Kommentar:Seltsame Schwankungen

Die jüngsten Enthüllungen werfen einen Schatten auf die große Zeit der deutschen Langläufer: Im Rückblick erkennt man verdächtige Leistungskurven.

Von Thomas Hahn

Wenn es um den Langlauf geht, kann den deutschen Skifreund eine schwere Wehmut befallen. Das waren noch Zeiten, als die Abteilung im ersten Jahrzehnt des neuen Jahrtausends Weltcup-Siege und Medaillen sammelte. Evi Sachenbacher-Stehle, Claudia Nystad, René Sommerfeldt, Axel Teichmann, Tobias Angerer hießen die Protagonisten eines Ausdauersport-Hochs im Deutschen Skiverband (DSV), das es davor nie gab und von dem jetzt kaum noch etwas zu sehen ist. Selige Erinnerung - erst recht, nachdem der damalige Bundestrainer Jochen Behle erklärt hat, er lege für seine Erfolgsmannschaft "die Hand ins Feuer". Hurra.

Die wahren Gründe für einen Sieg werden oft nicht abgebildet

Hurra? Die offizielle Geschichtsschreibung des Wintersports weist besagte Spitzenleister tatsächlich als unbescholtene Sieger aus. Sogar die zweimalige Olympiasiegerin Evi Sachenbacher-Stehle hat vor dem Sportrecht als solche zu gelten; ihre erste Dopingsperre kassierte sie erst 2014 nach ihrem Wechsel zum Biathlon. Allerdings neigt die Sportgeschichte zur Mythenbildung. Was die wahren Gründe für einen Sieg waren, bildet sie oft nicht ab. Manchmal helfen Enthüllungen, das Bild nachträglich zu klären, so wie das einst im Radsport durch Kronzeugen und behördliche Ermittlungen gelang. Aber meistens bleiben Ahnungen halt nur Ahnungen. Zum Beispiel im Langlauf.

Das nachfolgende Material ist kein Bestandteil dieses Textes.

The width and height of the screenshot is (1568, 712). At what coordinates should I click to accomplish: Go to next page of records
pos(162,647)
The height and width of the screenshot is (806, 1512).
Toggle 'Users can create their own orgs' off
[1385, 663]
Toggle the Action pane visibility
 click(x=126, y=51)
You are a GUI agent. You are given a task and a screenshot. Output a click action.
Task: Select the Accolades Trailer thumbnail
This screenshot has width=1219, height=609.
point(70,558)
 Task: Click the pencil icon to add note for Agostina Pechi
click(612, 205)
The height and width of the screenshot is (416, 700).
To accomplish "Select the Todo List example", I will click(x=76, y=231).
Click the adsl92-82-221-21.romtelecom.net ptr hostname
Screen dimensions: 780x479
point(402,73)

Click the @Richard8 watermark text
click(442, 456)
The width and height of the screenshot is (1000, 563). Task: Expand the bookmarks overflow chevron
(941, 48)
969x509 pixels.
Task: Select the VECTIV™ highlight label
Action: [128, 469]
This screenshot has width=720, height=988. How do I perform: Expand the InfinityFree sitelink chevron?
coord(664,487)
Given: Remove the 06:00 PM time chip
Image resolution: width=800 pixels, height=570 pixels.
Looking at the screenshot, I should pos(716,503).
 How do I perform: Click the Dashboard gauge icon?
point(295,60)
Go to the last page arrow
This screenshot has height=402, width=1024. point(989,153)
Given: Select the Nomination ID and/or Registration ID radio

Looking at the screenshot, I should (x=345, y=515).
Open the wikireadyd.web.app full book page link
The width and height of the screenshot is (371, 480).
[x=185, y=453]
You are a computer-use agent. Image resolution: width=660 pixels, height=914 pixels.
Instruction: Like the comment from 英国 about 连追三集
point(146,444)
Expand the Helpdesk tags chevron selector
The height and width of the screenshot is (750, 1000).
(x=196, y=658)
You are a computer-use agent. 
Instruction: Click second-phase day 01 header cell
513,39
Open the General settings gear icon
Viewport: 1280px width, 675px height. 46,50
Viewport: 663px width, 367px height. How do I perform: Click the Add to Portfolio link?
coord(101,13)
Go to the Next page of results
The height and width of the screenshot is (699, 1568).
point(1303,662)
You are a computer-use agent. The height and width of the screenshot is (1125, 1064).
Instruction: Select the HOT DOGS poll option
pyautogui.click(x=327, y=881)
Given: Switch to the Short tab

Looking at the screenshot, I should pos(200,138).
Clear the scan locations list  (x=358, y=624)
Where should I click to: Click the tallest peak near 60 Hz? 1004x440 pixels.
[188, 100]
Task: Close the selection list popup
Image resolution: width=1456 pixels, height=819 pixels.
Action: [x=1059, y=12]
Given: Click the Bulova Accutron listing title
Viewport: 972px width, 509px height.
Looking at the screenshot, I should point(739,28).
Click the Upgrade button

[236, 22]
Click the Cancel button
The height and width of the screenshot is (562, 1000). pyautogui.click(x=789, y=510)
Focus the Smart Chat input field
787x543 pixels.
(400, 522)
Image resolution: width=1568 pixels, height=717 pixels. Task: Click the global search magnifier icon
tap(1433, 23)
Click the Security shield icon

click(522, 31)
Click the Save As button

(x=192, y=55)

Daran erinnert man sich jetzt wieder, nachdem ein Rechercheverbund berichtet hat, dass zwischen 2001 und 2017 viele Langlauf-Medaillengewinner verdächtige Blutwerte aufwiesen. Geschichten geraten unter Vorbehalt. Betroffene sind genervt. Behle will Namen, Angerer auch, Alfons Hörmann, der Präsident des Deutschen Olympischen Sportbundes auch.

Vermutlich ist das eine Schutzempörung. Die Männer wissen sicher, welche Namen sich hinter den Daten verbergen könnten. Vor allem Behle, der schon zu aktiven Zeiten, als Blutdoping eine nicht nachweisbare Tätigkeit war, jeden Aspekt seines Sports durchdrang. Aber auch Hörmann, der frühere DSV-Präsident. Von außen kann man nur sagen, dass es nicht überraschen würde, wenn die auffälligen Werte auch Deutschen zuzuordnen wären. 2001 begann das DSV-Hoch, Sommerfeldt gewann damals WM-Silber im Windschatten des Allgäu-Spaniers Johann Mühlegg. Der Test auf das Blutdopingmittel Epo war noch jung. Dass sechs finnische Langläufer es verwendeten, fiel wegen Positivtests auf das Maskierungsmittel HES auf. Aber Bengt Saltin, damals Medizin-Chef des Weltskiverbandes Fis, sah in den Blutprofilen vieler Athleten längst, dass sie manipulierten. Etwa bei Mühlegg, der 2002 aufflog.

Im Rückblick sieht man verdächtige Leistungseinbrüche

Das DSV-Hoch nahm Fahrt auf. Aber bei Olympia 2006 bekam Evi Sachenbacher-Stehle eine Schutzsperre wegen eines zu hohen Hämoglobin-Werts. DSV-Teamarzt Ernst Jakob, ein Radsport-Erfahrener aus der Freiburger Schule, stritt mit Saltin über dessen Bluttest-Programm. Im Rückblick auf die tollen deutschen Langläufer sieht man verdächtige Leistungseinbrüche, seltsame Karriere-Verläufe, versandete Gerüchte.

Stimmt, schade, dass die Enthüllung keine Namen bringt. Andererseits könnten die Betroffenen sich vom Verdacht befreien. Sie müssten im Grunde nur ihre Blutwerte im Karriereverlauf zeigen. Wer keine markanten Schwankungen aufweist, hat gute Argumente. Tobias Angerer könnte das helfen. Zumindest hat Bengt Saltin über den zweimaligen Weltcup-Gesamtsieger mal gesagt: "Er ist so normal, wie man nur sein kann."